患儿,男,2岁,14kg。因阵发性腹痛2 d,伴呕吐咖啡样物入院。患儿2 d前无明显诱因出现阵发性腹痛,以脐周明显,后出现呕吐,呕吐物起初为胃内容物,后为咖啡样黏液,于当地医院就诊2次。血常规检查:白细胞21.96×109/L,中性粒细胞83.9%,血红蛋白117g/L,红细胞压积34.10%,诊断为肠套叠,未予治疗,患儿症状无好转,腹痛转为持续性,大便1次,颜色为黑绿色。门诊B超提示低位小肠梗阻,梗阻点位于脐右侧。立位腹平片提示局限性肠於涨。
查体:精神差,口唇苍白,腹稍胀,全腹肌紧张,可疑压痛、反跳痛,未扪及包块,叩诊鼓音,移动性浊音阴性,肠鸣音极弱,1次/min。未行诊断性腹腔穿刺。 予禁食、胃肠减压、抗炎、补液治疗,积极完善术前准备,排除手术禁忌证后行剖腹探查术,术中见腹腔内大量血性渗液,约500 ml,回肠末端肠管呈黑紫色,于距回盲部约80 cm处有一梅克尔憩室,憩室已呈黑紫色,无血运。探查见回肠末端系膜有一裂孔,约90 cm末端回肠疝入系膜裂孔,已坏死;松解系膜裂孔,切除末端回肠约90 cm,保留距回盲部约3 cm回肠,行回肠端端双层吻合,切除阑尾。
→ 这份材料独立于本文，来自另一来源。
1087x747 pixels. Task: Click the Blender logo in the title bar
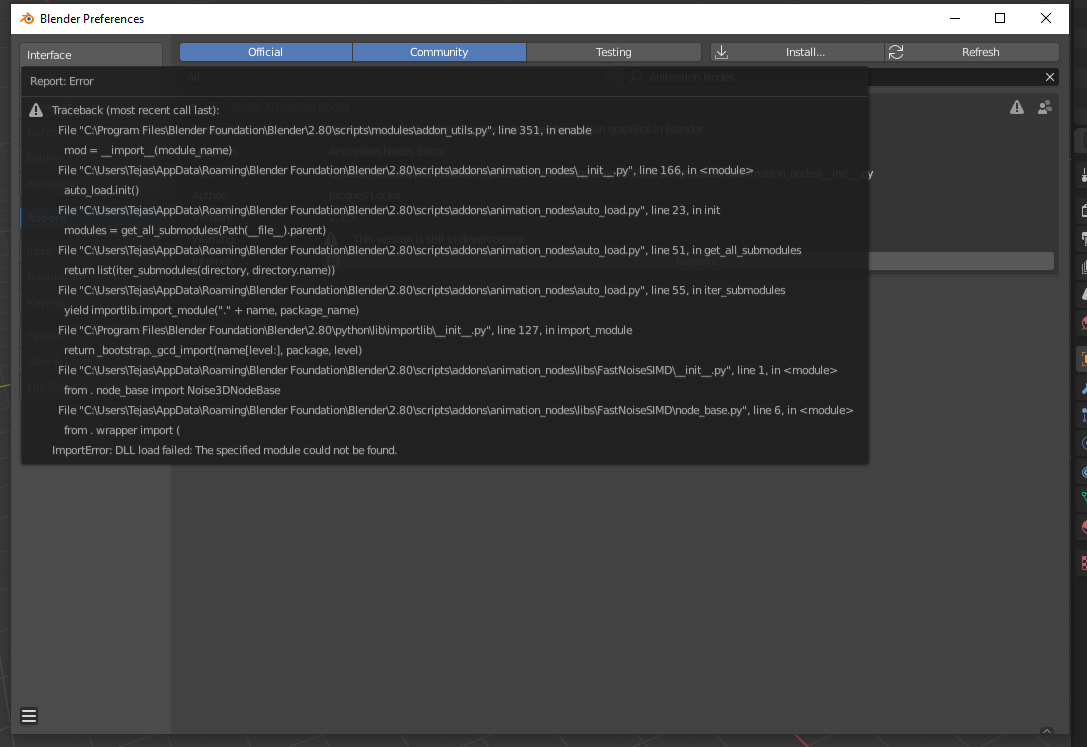[29, 18]
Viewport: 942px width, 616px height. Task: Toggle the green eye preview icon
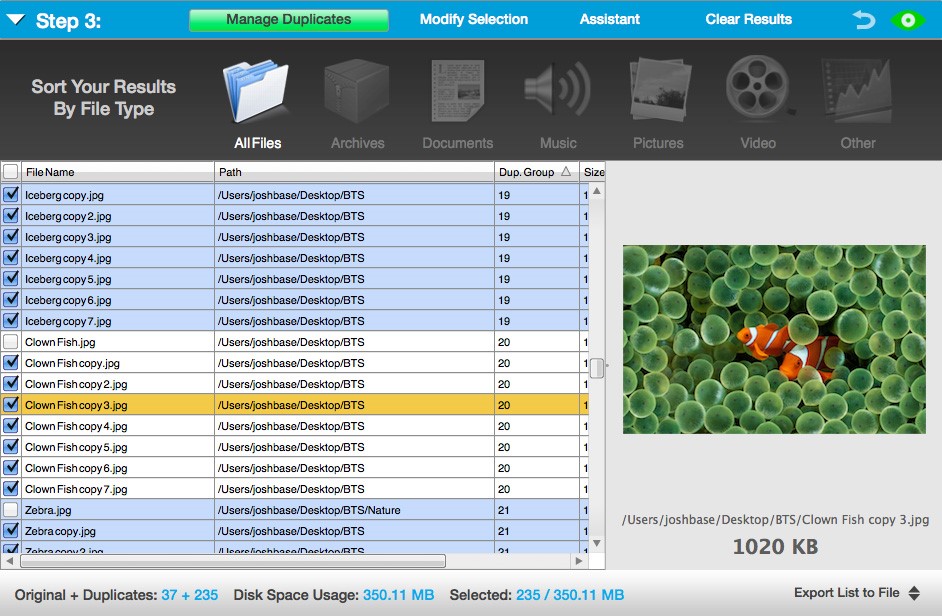pyautogui.click(x=908, y=18)
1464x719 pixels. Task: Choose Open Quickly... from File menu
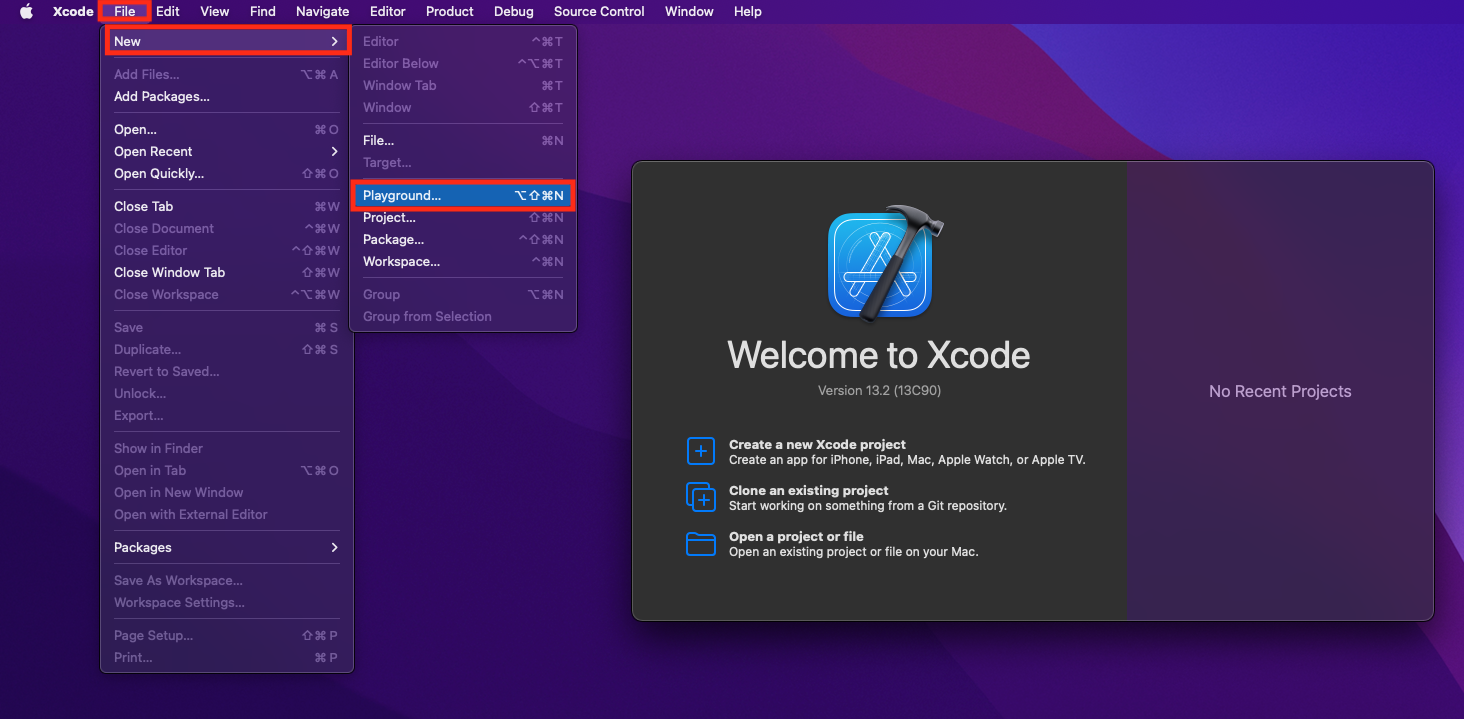[x=158, y=173]
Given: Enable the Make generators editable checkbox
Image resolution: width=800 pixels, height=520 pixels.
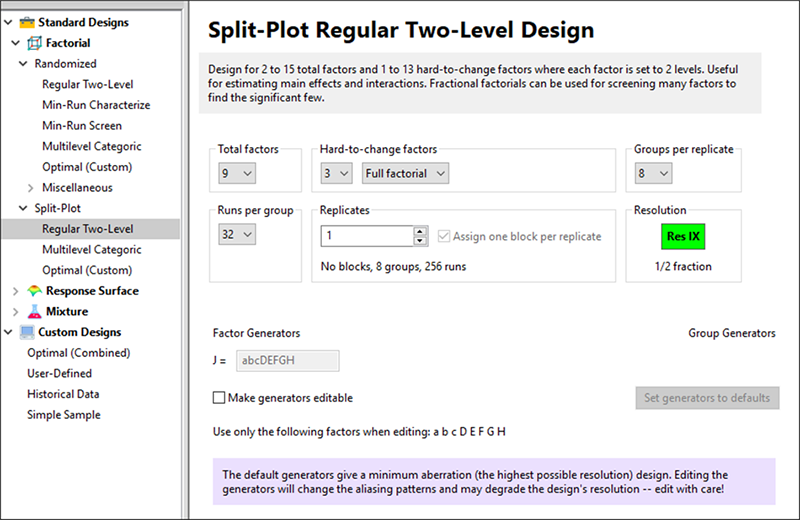Looking at the screenshot, I should (x=219, y=398).
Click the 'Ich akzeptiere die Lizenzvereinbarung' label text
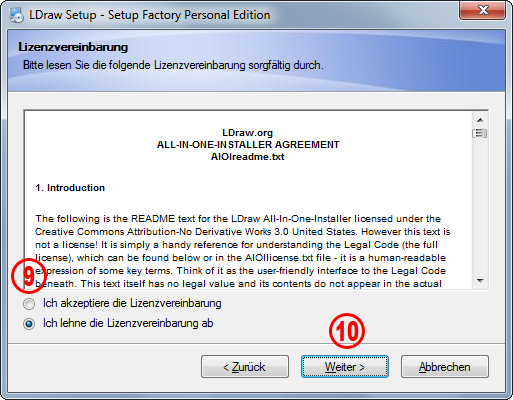This screenshot has height=400, width=513. coord(132,303)
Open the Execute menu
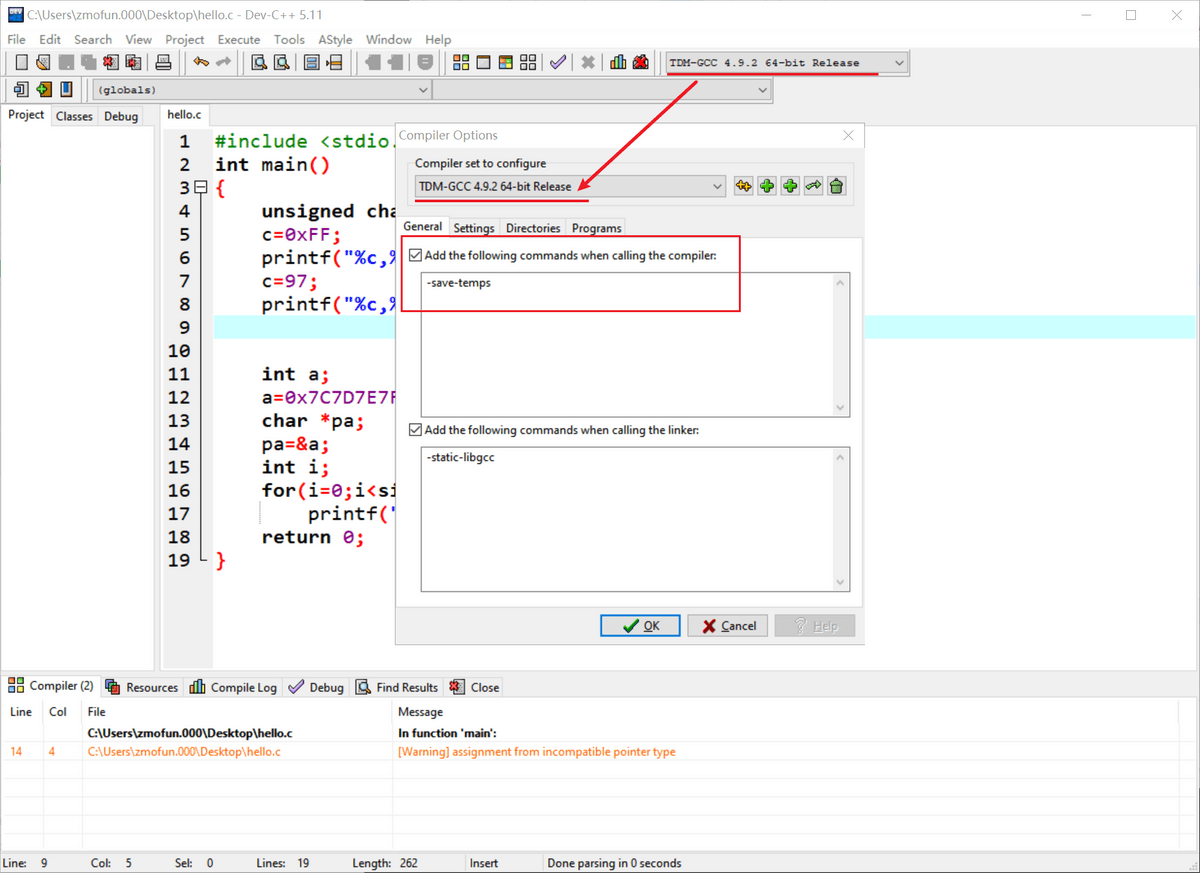Screen dimensions: 1200x873 (238, 39)
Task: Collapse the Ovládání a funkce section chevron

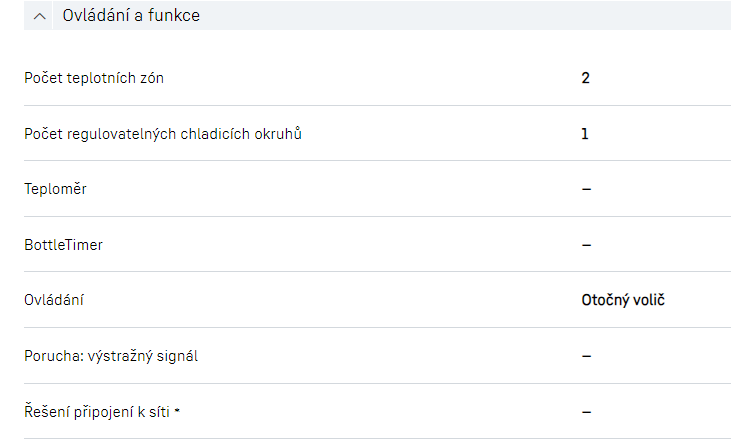Action: pyautogui.click(x=40, y=16)
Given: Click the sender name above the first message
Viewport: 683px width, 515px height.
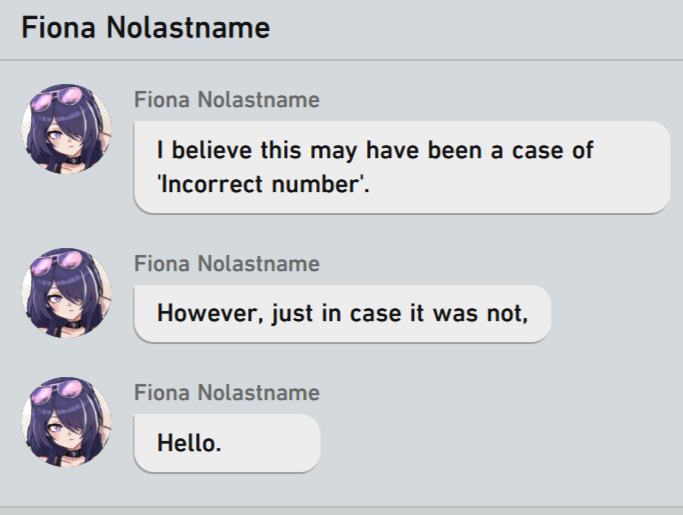Looking at the screenshot, I should [x=227, y=100].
诊断:梅克尔憩室并肠梗阻 治疗:探查近端小肠,系膜有部分血栓形成,用温生理盐水浸润后,有所恢复。术中血压较低,予扩容及碱性溶液输入,有所好转,手术顺利。术后予禁食,胃肠减压,头孢哌酮舒巴坦及甲硝唑抗感染,酚磺乙胺及氨苯甲酸止血,奥美拉唑保护胃黏膜,静脉输入1 U红细胞悬液及100 ml血浆,予白蛋白14 g支持治疗5 d,去脂肪乳静脉营养治疗5 d。患儿术后恢复顺利,术后第10天出院,随访患儿一般情况良好,无特殊不适。
梅克尔憩室可无症状,仅4%~6%的患儿出现症状,正常人群发生率约2%,男∶女约2∶1,50%发生在2岁以内,常伴其他畸形。梅克尔憩室常以其并发症就诊,如便血、肠穿孔、肠梗阻、梅克尔憩室炎或穿孔,卵黄管退化不全后形成索带,肠管绕索带环绕可形成绞窄性肠梗阻,起病急,病情变化快,如不及时治疗,可引起肠坏死、中毒性休克而危及生命。梅克尔憩室易误诊为急性阑尾炎、肠套叠、肠梗阻、肠重复畸形等。肠系膜裂孔疝临床并不少见,发病急,病情变化快,疝入肠管绞窄后易坏死,可导致患儿休克死亡。然而,梅克尔憩室疝入肠系膜裂孔形成肠梗阻极为少见,且较难在术前确诊。该患儿术前腹立位片示肠淤涨,B超检查提示低位小肠梗阻,梗阻点位于脐右侧,首先考虑为麦克尔憩室,B超可以清楚显示梅克尔憩室的大小、形态、内部回声及各种并发症的发生情况,为临床诊断、鉴别诊断做出有效判断,对临床确定治疗方案及保证手术安全具有重要意义。肠系膜裂孔疝术前确诊困难,B超诊断阳性率较麦克尔憩室低,临床上易误诊为急性肠梗阻、急性阑尾炎、急性胰腺炎及急性腹膜炎。 本例患儿梅克尔憩室与肠系膜裂孔疝同时存在,给术前确诊带来了困扰。因梅克尔憩室本身可引起粘连性肠梗阻或绞窄性肠梗阻,而患儿术前B超探及梅克尔憩室,结合患儿症状体征,考虑梅克尔憩室并肠梗阻诊断成立,未进一步行腹腔穿刺等检查,术中探查发现肠系膜裂孔存在。据术中所见,患儿肠系膜裂孔形成应为先天性,因梅克尔憩室肠管浆膜无瘢痕组织,亦未见明显粘连,故排除肠系膜因局部炎症刺激、粘连,局部组织脆弱形成局部裂孔的可能。 因此,当患儿怀疑梅克尔憩室并发肠梗阻等并发症时,不能完全相信B超等辅助检查结果,应结合临床表现进一步排除合并其他疾病的可能。为了减少误诊、漏诊的发生,必要时可行腹腔穿刺协助诊断。当临床症状与体征不相符或病情危重时,为减少肠绞窄、肠坏死的发生,应尽早行剖腹探查手术,解除梗阻,以利于患儿早期康复。